→ Excerpt provided
+-------+

SCHOOLS

Willamette law dean leaving for new job in Connecticut

After four years as dean of Willamette University’s College of Law, Brian Gallini is leaving for a job as the law school dean at Quinnipiac University, a private university in Hamden, Connecticut.

He will start in his new role on July 1.

Willamette plans to appoint a temporary successor and has not begun searching for a new dean of the law school, according to university spokeswoman Lauren Mulligan.

The law school was founded in 1883 and has about 330 students.

While serving as dean, Gallini successfully pushed for a new way for prospective attorneys to get licensed through work experience instead of the bar exam.

He said he will most fondly remember “the people” of Willamette.

“A lot of places might talk it. We walk it. I love our students, I love our staff, I love our faculty. It’s not cliche, it’s not rhetoric, it’s true,” he said. “This is just a really special place because of the people.”

Gallini graduated from College of the Holy Cross in Worcester, Massachusetts, and earned his law degree at the University of Michigan.

He served as a judicial law clerk for a justice in the state Supreme Court of Maine before practicing white collar criminal defense for a large law firm in Washington, D.C. He then returned to Michigan to clerk for a judge in the U.S. Sixth Circuit Court of Appeals. 

Gallini taught law at Temple University in Philadelphia while coaching hockey at the University of Pennsylvania. He went on to work various leadership jobs over 12 years at the University of Arkansas, including as an associate dean, while coaching hockey much of that time, according to Willamette University’s website.

+-------+

→ Data excerpt
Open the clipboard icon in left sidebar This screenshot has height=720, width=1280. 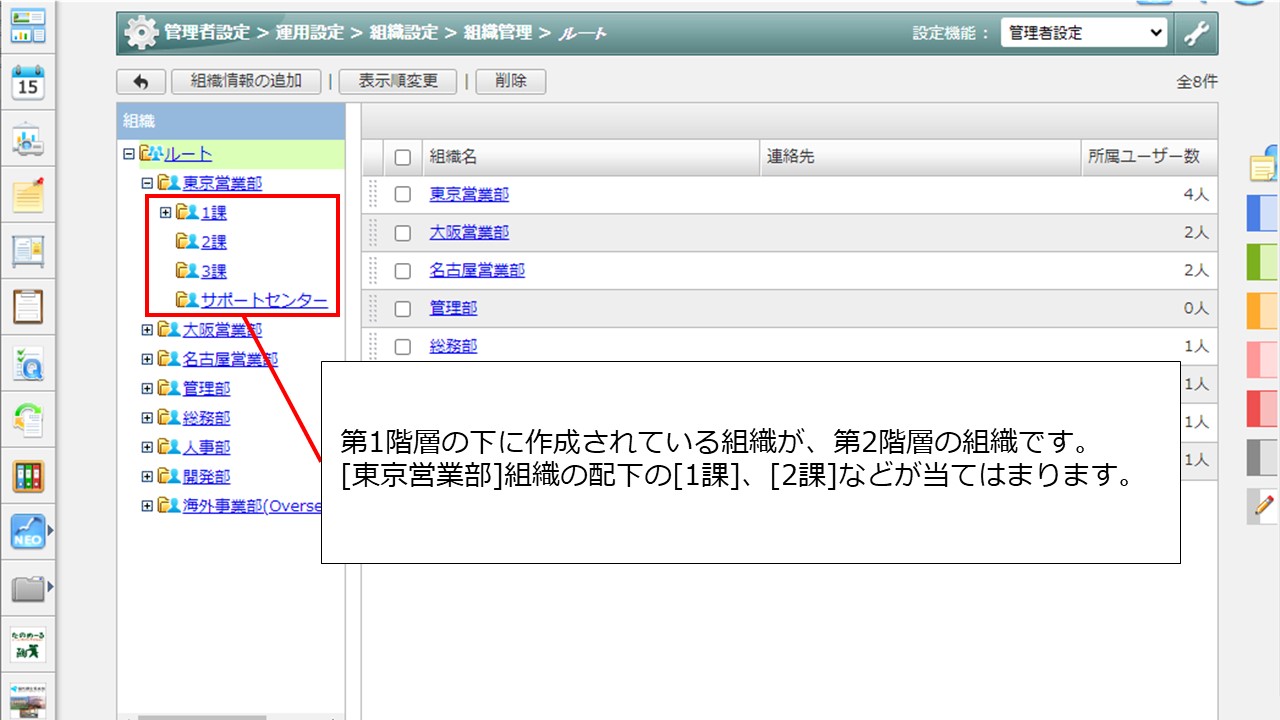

+-------+

→ What you will do
1. Reproduce the part of the article about the Willamette law dean that opens with the words containing "He said he will" and closes with "University of Michigan.".
2. Take the article about the Willamette law dean further, starting after its last sentence.
The material has nothing to do with the article.

→ Task responses
1.
He said he will most fondly remember “the people” of Willamette.

“A lot of places might talk it. We walk it. I love our students, I love our staff, I love our faculty. It’s not cliche, it’s not rhetoric, it’s true,” he said. “This is just a really special place because of the people.”

Gallini graduated from College of the Holy Cross in Worcester, Massachusetts, and earned his law degree at the University of Michigan.

2.
After moving to Salem with his wife and two sons at the peak of the pandemic, Gallini and his family were stuck in the house for the first 18 months. That made it hard to get to know the area and the people he was leading.

Still, Gallini knew how to run a law school. “To make the move in this deeply uncertain time, I found that stabilizing, and it helped me at least get my feet under me,” he said.

Willamette’s law school has a faculty of around 30 people. 10 of whom have been hired under Gallini’s tenure. 

“We’ve had really wonderful faculty regrowth,” he said. “Not to say we didn’t have a strong group to begin with, but the hires we brought in are just phenomenal.” 

Gallini also said only 38% of students at the law school are from Oregon. The incoming class in fall 2020 was 50% from in-state.

“The idea that we’re increasingly a national law school, and we see that in our student numbers, is something that I’m proud of,” he said.

He said he is also proud that Willamette has been at the forefront of conversations about reforming how attorneys can get licensed.

Gallini served on a state bar task force which developed two proposed alternatives for licensure without taking the bar exam.

He told Salem Reporter in 2022 that law schools have previously been incentivized to teach students how to pass the bar exam, with less of a focus on practical skills attorneys use in their day-to-day work. He said the committee that recommended the alternative path have never opposed the bar exam, in part because the new pathway will only allow licensure in Oregon.

Now, prospective lawyers no longer need to pass the bar exam to become licensed in Oregon. The state Supreme Court in November unanimously approved an alternative pathway where law school graduates to submit a portfolio of their work practicing law for an independent evaluation.

Gallini pushed for that change for years. 

“That reform conversation is a wave that still has not crested. We’ve got our neighbors to the north in Washington, to the south in California, all exploring their own pathways to differential licensure,” he said. “We’ve got states on the East Coast and the Midwest. This is a lively conversation.”

Gallini said that Quinnipiac, like Willamette, has leaned into learning through experience. 

“That’s right down the bullseye of what energizes me as a leader and is in line with my philosophy on legal education,” he said.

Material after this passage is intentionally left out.